▸ **Task statement**
Could you copy, exactly as written, every line from the first line of the records through the one containing "Given: Click the pink AI upscaling icon"?

━━━━━━━━

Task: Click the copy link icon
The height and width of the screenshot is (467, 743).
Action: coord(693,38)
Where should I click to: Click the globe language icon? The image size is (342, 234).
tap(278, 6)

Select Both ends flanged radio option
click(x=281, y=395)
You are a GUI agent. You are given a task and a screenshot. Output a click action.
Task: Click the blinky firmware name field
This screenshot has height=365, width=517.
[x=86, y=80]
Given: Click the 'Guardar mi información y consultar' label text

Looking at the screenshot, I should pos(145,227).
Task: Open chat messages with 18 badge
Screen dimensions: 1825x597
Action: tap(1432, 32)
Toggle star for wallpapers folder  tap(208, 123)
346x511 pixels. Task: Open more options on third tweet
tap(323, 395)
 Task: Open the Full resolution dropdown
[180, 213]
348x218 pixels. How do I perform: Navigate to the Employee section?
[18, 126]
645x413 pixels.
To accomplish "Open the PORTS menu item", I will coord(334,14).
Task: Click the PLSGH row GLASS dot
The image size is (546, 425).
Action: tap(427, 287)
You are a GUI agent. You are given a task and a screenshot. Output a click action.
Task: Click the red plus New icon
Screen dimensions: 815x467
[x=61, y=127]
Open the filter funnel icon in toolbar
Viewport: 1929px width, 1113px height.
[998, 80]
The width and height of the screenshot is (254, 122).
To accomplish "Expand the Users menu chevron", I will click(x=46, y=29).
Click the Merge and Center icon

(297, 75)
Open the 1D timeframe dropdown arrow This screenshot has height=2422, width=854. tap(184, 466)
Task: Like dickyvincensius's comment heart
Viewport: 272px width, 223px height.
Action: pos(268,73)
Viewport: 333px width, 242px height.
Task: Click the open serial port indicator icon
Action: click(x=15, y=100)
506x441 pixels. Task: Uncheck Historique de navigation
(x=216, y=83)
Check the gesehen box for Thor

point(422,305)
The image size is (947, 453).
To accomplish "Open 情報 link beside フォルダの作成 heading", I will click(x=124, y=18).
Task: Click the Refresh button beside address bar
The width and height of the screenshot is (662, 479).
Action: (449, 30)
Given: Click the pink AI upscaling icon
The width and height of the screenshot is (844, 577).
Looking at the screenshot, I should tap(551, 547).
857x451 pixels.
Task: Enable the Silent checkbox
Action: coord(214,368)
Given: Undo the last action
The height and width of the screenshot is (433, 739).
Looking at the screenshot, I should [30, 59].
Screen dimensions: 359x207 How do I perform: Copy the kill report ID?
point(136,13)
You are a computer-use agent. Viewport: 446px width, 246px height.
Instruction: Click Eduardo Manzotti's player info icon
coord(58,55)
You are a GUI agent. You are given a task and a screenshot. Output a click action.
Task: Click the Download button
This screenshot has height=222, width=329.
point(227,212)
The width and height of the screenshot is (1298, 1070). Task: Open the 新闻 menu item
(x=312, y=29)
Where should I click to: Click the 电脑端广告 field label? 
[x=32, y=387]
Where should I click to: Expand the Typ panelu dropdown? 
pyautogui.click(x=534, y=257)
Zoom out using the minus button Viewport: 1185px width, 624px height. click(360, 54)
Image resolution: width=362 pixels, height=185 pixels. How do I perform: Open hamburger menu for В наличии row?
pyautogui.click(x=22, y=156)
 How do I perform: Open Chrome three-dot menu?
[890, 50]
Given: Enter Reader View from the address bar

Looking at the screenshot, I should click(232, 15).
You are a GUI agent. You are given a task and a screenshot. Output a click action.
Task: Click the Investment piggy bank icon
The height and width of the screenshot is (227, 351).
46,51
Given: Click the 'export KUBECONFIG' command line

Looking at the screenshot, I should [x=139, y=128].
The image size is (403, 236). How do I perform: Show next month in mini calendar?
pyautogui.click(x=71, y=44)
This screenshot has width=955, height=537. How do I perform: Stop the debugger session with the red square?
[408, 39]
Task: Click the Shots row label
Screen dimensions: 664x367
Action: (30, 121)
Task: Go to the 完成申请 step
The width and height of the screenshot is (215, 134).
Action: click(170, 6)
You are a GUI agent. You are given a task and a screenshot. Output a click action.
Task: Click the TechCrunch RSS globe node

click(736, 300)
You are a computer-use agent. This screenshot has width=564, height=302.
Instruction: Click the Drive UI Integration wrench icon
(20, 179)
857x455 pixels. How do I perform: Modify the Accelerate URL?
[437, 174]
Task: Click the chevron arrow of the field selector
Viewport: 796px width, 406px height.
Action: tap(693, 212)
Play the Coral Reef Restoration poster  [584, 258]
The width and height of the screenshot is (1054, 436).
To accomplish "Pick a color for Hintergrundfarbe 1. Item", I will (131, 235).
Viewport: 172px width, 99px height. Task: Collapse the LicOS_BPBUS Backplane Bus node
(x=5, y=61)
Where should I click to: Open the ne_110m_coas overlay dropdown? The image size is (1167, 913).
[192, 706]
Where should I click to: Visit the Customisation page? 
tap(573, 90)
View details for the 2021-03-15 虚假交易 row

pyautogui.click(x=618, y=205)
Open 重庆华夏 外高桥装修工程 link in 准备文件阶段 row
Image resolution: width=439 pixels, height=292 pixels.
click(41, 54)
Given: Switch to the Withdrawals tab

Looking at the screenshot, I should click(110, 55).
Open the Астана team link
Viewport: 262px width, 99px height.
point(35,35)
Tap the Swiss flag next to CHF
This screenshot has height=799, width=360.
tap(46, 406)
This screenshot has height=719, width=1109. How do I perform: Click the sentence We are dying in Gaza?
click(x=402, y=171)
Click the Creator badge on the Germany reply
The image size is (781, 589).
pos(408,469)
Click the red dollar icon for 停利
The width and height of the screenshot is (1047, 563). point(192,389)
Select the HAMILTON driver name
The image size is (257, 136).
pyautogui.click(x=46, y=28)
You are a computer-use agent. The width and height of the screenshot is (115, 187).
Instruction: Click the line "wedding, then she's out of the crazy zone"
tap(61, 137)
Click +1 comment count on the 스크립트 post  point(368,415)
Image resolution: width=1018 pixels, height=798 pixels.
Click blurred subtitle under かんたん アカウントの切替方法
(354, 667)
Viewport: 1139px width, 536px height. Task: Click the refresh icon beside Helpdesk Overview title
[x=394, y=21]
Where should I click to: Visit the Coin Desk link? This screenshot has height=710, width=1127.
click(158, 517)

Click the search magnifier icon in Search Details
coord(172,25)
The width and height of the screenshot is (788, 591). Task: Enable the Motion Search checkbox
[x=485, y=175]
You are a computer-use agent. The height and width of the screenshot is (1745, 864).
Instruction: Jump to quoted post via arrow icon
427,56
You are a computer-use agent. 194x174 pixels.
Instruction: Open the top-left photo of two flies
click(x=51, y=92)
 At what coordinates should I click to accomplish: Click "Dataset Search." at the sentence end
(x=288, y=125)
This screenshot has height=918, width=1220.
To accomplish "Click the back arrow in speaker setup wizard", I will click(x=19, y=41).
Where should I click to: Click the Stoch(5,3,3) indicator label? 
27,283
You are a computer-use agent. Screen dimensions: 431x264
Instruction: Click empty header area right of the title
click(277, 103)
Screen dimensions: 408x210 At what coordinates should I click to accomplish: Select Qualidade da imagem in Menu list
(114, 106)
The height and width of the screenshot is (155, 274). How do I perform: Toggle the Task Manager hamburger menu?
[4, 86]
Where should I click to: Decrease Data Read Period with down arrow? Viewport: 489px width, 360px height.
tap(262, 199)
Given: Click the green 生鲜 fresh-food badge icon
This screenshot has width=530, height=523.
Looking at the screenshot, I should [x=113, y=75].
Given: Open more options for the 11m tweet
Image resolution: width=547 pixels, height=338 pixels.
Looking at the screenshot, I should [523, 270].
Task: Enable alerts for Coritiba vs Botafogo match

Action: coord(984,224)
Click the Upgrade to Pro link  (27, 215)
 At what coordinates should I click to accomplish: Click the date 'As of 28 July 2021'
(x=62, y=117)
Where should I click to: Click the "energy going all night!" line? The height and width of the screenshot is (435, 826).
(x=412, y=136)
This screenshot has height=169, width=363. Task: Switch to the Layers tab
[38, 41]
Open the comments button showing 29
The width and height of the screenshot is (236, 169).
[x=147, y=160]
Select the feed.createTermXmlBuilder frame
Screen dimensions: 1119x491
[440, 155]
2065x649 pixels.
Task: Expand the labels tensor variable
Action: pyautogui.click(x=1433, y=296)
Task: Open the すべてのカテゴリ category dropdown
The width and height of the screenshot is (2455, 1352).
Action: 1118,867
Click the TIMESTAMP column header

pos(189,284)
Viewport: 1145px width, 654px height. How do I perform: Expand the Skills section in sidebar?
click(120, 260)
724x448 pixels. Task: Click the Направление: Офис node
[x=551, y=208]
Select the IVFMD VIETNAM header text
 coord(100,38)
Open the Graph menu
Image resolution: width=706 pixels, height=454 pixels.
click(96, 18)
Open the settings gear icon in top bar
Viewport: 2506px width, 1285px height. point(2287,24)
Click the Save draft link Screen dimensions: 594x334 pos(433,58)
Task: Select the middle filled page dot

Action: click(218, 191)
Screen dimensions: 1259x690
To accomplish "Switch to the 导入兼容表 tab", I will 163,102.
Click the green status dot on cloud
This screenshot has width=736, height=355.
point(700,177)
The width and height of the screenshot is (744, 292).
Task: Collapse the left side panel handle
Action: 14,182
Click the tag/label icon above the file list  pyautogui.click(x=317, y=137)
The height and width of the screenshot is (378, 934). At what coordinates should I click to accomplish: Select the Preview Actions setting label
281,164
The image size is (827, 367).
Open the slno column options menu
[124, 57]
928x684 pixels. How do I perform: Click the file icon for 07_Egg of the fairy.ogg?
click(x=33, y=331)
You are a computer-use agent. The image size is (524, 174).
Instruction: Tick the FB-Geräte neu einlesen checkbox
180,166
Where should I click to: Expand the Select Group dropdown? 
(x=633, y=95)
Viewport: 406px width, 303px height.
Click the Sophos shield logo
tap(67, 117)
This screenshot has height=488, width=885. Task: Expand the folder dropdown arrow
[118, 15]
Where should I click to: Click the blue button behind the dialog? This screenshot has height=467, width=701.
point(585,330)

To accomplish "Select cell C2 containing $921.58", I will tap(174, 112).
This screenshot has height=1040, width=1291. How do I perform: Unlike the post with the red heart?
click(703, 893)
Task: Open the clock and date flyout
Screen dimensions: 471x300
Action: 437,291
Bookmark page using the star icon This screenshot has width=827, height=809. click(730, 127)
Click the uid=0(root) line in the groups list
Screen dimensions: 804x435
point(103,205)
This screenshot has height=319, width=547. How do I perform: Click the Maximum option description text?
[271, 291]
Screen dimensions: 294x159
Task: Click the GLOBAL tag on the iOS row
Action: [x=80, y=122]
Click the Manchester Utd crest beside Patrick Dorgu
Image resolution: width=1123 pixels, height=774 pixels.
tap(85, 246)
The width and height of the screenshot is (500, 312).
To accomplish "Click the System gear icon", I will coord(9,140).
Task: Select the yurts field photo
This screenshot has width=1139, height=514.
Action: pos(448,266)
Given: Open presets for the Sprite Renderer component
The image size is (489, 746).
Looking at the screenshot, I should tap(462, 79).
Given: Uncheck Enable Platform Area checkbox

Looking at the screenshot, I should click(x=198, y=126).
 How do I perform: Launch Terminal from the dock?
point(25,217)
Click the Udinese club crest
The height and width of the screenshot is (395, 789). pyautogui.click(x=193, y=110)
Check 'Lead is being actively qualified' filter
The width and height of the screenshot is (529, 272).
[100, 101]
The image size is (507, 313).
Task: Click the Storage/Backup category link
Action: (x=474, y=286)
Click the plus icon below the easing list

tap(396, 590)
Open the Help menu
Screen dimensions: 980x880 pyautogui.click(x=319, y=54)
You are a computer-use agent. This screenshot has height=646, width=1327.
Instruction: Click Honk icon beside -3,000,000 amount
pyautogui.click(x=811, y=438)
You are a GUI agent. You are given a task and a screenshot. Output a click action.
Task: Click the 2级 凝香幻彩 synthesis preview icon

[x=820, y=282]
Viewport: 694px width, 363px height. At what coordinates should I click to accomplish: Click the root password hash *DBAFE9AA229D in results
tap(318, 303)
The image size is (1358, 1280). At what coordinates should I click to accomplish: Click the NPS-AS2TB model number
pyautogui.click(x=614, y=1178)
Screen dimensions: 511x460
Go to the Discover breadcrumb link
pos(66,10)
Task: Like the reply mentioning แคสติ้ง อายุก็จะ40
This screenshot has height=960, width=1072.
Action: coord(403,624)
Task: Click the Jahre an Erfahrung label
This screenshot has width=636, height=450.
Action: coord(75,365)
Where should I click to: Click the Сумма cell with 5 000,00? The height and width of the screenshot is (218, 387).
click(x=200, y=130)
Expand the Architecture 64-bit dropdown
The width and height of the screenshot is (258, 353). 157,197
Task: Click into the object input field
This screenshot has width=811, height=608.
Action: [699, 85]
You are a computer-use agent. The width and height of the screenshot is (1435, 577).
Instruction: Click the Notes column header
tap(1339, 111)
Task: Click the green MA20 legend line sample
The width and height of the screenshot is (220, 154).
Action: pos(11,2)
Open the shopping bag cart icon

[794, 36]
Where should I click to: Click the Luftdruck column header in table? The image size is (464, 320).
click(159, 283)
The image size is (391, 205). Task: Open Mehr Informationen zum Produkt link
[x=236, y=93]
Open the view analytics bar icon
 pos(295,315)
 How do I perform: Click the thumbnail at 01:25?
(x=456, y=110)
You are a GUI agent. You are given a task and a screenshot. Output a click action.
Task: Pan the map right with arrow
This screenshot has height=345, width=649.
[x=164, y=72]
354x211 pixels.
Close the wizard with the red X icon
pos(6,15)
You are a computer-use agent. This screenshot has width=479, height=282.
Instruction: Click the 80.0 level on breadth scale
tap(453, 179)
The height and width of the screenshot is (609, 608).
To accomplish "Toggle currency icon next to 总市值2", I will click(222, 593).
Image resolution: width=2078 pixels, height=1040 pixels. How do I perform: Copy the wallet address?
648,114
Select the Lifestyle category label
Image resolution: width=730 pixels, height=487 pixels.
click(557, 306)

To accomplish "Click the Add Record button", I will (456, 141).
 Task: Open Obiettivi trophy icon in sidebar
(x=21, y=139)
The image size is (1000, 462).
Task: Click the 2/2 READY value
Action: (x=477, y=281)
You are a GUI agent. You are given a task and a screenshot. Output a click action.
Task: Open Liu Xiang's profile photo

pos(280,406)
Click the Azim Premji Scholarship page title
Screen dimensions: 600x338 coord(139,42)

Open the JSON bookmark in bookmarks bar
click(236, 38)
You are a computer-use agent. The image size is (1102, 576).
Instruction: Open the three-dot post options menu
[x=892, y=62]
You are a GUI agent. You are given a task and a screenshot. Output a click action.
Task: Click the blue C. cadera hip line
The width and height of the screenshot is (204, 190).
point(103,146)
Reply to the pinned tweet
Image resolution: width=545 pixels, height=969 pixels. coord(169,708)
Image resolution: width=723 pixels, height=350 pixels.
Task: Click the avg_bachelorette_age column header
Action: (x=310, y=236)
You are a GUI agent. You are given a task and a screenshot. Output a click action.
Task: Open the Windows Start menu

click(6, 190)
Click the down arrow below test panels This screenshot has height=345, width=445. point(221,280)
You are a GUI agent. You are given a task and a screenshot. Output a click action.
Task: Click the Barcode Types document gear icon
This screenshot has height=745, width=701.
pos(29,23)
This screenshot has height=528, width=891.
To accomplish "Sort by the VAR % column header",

━━━━━━━━

▸ **Answer**
Task: Click the copy link icon
The height and width of the screenshot is (467, 743).
Action: coord(693,38)
Where should I click to: Click the globe language icon? The image size is (342, 234).
tap(278, 6)

Select Both ends flanged radio option
click(x=281, y=395)
You are a GUI agent. You are given a task and a screenshot. Output a click action.
Task: Click the blinky firmware name field
This screenshot has height=365, width=517.
[x=86, y=80]
Given: Click the 'Guardar mi información y consultar' label text

Looking at the screenshot, I should pos(145,227).
Task: Open chat messages with 18 badge
Screen dimensions: 1825x597
Action: tap(1432, 32)
Toggle star for wallpapers folder  tap(208, 123)
346x511 pixels. Task: Open more options on third tweet
tap(323, 395)
 Task: Open the Full resolution dropdown
[180, 213]
348x218 pixels. How do I perform: Navigate to the Employee section?
[18, 126]
645x413 pixels.
To accomplish "Open the PORTS menu item", I will coord(334,14).
Task: Click the PLSGH row GLASS dot
The image size is (546, 425).
Action: tap(427, 287)
You are a GUI agent. You are given a task and a screenshot. Output a click action.
Task: Click the red plus New icon
Screen dimensions: 815x467
[x=61, y=127]
Open the filter funnel icon in toolbar
Viewport: 1929px width, 1113px height.
[998, 80]
The width and height of the screenshot is (254, 122).
To accomplish "Expand the Users menu chevron", I will click(x=46, y=29).
Click the Merge and Center icon

(297, 75)
Open the 1D timeframe dropdown arrow This screenshot has height=2422, width=854. tap(184, 466)
Task: Like dickyvincensius's comment heart
Viewport: 272px width, 223px height.
Action: pos(268,73)
Viewport: 333px width, 242px height.
Task: Click the open serial port indicator icon
Action: click(x=15, y=100)
506x441 pixels. Task: Uncheck Historique de navigation
(x=216, y=83)
Check the gesehen box for Thor

point(422,305)
The image size is (947, 453).
To accomplish "Open 情報 link beside フォルダの作成 heading", I will click(x=124, y=18).
Task: Click the Refresh button beside address bar
The width and height of the screenshot is (662, 479).
Action: (449, 30)
Given: Click the pink AI upscaling icon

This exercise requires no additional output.